Categories
Software Development

On Python and Pickles

Currently foremost in my mind has been my annoyances with Python.

My current gripes have been with pickle.

Rather than taking a conventional approach and devising a fixed protocol/markup for describing the objects and their state, they invented a small stack based machine which the serialisation library writes bytecode to drive in order to restore the object state.

If this sounds like overengineering, that’s because it is. It’s also overengineering that’s introduced potential security problems which are difficult to protect against.

Worse than this, rather than throwing out this mess and starting again when it was obvious that it wasn’t meeting their requirements, they just continued to extend it, introducing more opcodes.

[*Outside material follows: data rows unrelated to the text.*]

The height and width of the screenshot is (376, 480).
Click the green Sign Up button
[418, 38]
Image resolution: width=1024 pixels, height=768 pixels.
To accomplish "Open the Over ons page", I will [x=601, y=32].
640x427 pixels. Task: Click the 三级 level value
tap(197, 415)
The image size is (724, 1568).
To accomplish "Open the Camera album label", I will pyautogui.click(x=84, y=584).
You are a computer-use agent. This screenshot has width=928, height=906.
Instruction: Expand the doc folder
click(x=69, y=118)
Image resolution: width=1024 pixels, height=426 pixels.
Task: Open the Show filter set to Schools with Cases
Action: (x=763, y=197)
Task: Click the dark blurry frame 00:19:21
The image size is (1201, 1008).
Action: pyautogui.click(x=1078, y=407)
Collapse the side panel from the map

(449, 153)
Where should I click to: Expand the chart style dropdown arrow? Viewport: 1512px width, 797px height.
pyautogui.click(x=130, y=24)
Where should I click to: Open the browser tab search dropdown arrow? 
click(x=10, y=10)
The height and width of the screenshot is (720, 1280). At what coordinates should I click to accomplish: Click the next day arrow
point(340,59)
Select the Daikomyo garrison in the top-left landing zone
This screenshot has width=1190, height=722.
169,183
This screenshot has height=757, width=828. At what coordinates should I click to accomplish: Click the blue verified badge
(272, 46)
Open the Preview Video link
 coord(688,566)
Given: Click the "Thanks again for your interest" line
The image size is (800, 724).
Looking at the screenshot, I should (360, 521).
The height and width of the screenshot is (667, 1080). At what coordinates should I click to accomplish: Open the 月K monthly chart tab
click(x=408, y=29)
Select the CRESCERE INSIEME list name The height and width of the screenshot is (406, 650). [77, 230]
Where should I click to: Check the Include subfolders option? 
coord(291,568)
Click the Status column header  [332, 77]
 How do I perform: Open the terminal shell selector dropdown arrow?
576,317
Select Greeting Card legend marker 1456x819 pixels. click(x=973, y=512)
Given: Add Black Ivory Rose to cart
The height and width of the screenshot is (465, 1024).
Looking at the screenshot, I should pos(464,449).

Nevermind that when faced up against simpler serialisation approaches, such as state marshalling via JSON, it’s inevitably slower, and significantly more dangerous.

And then people like the celery project guys go off and make pickle the default marshalling format for their tools rather than defaulting to JSON (which they also support).

Last week, I got asked to assist with interpreting pickle data so we could peek into job data that had been queued with Celery. From Ruby.  The result was about 4 hours of swearing and a bit of Ruby coding to produce unpickle. I’ve since tidied it up a bit, written some more documentation, and published it (with permission from my manager of course).

For anybody else who ever has to face off against this ordeal, there’s enough documentation inside the python source tree (see Lib/pickletools.py and Lib/pickle.py) that you can build the pickle stack machine without having to read too much of the original source.  It also helps if you are familiar with Postscript as the pickle machine’s dictionary, tuple and list constructors work very similarly to Postscript’s array and dictionary constructs (right down to the use of a stack mark during construction).